Following the "Fair Use Doctrine," artists of all varieties of mediums have been challenging it in the past and today. One popular example is remixing music, because musicians just pick and choose songs and remix them to their own tastes, as primarily done in hip-hop. Usually, artists get away with making remixes and/or mash-ups, but some run into trouble with the original owners if the source is not in the public domain. Actually and interestingly enough, if you look towards the bottom of the page while editing, there is a large bold statement that states, "DO NOT SUBMIT COPYRIGHTED WORK WITHOUT PERMISSION!"

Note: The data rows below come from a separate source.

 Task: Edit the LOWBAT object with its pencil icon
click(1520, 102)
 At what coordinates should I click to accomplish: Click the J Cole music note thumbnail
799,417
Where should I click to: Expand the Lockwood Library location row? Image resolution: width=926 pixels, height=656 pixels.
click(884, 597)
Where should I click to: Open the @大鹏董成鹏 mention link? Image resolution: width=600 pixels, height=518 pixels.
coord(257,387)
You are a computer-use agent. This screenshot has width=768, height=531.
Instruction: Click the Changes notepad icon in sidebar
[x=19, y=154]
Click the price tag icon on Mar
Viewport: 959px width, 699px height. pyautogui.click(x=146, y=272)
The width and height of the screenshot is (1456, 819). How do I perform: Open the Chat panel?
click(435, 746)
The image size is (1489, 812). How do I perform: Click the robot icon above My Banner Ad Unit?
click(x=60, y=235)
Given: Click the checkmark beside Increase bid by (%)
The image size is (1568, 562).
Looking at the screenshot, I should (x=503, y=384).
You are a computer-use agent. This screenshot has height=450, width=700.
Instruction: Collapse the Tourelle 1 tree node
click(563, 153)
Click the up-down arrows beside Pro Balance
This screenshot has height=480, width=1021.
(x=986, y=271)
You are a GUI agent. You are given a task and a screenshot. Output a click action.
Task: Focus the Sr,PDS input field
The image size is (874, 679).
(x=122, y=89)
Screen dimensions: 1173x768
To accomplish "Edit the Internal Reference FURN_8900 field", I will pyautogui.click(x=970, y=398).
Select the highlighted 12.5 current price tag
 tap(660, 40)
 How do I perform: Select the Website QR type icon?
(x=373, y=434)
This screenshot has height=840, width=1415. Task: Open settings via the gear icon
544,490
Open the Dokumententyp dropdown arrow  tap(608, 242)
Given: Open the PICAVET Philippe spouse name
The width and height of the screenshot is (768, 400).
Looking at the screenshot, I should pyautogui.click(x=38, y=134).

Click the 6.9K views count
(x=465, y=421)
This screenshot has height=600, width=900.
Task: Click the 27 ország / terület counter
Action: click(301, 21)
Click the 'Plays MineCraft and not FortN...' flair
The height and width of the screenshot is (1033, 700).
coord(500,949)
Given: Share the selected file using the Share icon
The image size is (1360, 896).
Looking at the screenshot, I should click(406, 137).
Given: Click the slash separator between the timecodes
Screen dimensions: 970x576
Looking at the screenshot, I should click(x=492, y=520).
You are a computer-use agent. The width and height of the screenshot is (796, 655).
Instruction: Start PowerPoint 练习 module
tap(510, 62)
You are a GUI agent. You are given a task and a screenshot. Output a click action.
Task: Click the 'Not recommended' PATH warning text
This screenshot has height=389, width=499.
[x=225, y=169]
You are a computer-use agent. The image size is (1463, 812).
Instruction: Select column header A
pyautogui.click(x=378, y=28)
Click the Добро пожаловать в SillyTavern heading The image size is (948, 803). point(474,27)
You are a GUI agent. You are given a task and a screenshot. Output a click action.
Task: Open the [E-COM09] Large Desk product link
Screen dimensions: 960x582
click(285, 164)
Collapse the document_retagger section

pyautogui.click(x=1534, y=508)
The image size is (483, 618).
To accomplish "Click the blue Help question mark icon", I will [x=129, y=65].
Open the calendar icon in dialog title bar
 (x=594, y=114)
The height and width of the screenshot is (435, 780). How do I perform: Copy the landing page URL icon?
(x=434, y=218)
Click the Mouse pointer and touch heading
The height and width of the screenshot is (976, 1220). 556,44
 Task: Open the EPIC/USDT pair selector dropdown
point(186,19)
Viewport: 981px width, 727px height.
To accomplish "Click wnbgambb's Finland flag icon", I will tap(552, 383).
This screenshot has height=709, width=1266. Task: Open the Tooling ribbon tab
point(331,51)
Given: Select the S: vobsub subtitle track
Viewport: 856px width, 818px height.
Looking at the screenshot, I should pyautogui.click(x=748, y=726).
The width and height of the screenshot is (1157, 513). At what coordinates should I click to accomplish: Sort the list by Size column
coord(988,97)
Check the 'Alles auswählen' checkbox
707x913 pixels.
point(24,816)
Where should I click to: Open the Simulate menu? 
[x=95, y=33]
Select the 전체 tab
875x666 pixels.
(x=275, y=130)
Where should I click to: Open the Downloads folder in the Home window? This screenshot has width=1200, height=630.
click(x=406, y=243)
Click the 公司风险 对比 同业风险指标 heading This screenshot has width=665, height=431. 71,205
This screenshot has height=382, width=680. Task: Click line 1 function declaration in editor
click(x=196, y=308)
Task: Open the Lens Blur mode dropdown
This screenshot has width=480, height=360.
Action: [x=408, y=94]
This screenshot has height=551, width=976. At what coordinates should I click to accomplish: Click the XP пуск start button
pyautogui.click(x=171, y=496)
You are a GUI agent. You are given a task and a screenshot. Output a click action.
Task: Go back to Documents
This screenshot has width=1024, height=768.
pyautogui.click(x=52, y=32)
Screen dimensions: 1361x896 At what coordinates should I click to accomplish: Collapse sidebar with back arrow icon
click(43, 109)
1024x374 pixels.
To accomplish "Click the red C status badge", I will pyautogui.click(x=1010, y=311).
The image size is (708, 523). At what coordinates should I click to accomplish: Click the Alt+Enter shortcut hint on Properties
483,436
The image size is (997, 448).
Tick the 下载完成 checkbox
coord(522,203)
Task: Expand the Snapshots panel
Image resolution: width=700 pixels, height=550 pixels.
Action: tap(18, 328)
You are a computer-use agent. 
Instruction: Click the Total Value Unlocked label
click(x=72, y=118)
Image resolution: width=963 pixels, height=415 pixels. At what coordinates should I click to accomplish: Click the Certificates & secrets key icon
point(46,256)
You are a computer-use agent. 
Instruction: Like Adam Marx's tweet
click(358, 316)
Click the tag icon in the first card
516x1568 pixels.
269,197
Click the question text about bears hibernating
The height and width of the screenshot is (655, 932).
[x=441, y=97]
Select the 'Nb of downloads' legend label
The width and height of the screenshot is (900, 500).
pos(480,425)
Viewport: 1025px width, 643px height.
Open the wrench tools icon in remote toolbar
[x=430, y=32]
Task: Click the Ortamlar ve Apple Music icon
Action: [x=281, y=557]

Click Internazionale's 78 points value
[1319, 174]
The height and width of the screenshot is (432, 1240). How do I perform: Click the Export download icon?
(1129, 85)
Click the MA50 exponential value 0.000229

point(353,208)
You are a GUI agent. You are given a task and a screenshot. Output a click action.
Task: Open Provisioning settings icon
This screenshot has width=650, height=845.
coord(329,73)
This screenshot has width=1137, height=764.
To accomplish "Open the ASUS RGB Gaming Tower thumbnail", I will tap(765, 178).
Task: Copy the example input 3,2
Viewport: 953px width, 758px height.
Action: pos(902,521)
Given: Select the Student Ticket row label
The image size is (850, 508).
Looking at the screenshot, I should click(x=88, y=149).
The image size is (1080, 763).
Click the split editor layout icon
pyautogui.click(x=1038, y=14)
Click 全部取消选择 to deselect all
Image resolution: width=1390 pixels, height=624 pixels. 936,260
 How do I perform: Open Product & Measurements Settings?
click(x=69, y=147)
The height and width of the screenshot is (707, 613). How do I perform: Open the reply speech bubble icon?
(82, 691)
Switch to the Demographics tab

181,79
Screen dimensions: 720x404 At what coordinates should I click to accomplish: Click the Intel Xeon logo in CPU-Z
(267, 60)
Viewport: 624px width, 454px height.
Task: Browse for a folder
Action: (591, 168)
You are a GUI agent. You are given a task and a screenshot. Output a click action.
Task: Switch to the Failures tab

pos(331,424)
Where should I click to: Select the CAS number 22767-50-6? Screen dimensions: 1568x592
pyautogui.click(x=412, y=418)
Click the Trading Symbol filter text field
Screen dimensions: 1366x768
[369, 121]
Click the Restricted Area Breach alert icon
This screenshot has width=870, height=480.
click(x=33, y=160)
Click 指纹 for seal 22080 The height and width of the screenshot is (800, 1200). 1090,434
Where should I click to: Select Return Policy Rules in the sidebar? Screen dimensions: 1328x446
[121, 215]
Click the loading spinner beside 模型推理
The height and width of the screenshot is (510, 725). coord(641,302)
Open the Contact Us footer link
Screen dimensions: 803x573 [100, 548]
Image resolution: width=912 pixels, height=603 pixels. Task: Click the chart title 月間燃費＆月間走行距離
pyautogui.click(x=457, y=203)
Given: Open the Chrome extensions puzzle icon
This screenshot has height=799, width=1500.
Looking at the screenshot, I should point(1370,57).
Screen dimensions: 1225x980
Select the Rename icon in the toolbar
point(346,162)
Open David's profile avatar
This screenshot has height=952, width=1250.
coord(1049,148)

One site which is notorious for it's gross underestimation of the "Fair Use Doctrine", is Youtube. Unlike many video streaming sites, youtube's policy on fair use is an afterthought at best. Their copyright policy page encourages artists to upload entirely original video, so as to avoid any possible trouble with copyright. This is very obviously crippling creative artists. There is a small section on fair use, but it essentially exists if only to say "We are not responsible for your actions."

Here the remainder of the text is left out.